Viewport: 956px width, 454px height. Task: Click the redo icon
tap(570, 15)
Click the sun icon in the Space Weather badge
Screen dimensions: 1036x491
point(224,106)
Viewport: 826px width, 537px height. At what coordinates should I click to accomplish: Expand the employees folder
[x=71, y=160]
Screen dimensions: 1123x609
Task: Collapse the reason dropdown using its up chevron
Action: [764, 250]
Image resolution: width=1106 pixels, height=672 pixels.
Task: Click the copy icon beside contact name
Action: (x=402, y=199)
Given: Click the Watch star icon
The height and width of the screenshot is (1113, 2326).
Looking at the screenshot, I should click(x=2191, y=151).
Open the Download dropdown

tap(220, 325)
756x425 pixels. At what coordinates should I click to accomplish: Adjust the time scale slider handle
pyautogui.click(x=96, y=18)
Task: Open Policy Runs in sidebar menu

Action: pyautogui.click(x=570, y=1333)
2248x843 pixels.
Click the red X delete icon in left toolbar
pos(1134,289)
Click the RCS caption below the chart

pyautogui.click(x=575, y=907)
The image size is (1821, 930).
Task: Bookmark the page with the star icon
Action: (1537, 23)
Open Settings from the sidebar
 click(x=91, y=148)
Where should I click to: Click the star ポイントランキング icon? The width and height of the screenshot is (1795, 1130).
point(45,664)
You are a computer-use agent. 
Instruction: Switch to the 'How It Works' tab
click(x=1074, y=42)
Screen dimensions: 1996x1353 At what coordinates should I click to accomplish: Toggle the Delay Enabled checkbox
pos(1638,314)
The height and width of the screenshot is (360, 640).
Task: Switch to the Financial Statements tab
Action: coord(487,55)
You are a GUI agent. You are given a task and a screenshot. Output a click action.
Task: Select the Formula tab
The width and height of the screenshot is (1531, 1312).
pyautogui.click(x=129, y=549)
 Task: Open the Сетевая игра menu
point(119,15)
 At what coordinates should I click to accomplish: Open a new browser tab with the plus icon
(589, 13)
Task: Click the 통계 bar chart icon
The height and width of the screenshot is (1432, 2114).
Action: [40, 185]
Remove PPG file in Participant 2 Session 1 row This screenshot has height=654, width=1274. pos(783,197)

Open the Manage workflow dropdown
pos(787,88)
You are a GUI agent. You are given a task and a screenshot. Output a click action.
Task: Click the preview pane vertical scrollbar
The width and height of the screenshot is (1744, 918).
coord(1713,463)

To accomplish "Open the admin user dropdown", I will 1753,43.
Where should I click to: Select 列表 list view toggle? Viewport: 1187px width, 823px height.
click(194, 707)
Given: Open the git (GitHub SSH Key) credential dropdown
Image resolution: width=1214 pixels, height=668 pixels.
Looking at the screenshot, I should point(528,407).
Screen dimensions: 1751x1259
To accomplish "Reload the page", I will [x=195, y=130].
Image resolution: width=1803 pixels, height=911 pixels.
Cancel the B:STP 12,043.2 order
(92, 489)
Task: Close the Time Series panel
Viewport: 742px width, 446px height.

→ **Your instructions**:
Please output exactly the lines between the one holding "The width and height of the screenshot is (1531, 1312)." and the one holding "Given: Open the" in the records above, inclusive, and nothing more.

→ **Answer box**:
The width and height of the screenshot is (1531, 1312).
pyautogui.click(x=129, y=549)
 Task: Open the Сетевая игра menu
point(119,15)
 At what coordinates should I click to accomplish: Open a new browser tab with the plus icon
(589, 13)
Task: Click the 통계 bar chart icon
The height and width of the screenshot is (1432, 2114).
Action: [40, 185]
Remove PPG file in Participant 2 Session 1 row This screenshot has height=654, width=1274. pos(783,197)

Open the Manage workflow dropdown
pos(787,88)
You are a GUI agent. You are given a task and a screenshot. Output a click action.
Task: Click the preview pane vertical scrollbar
The width and height of the screenshot is (1744, 918).
coord(1713,463)

To accomplish "Open the admin user dropdown", I will 1753,43.
Where should I click to: Select 列表 list view toggle? Viewport: 1187px width, 823px height.
click(194, 707)
Given: Open the git (GitHub SSH Key) credential dropdown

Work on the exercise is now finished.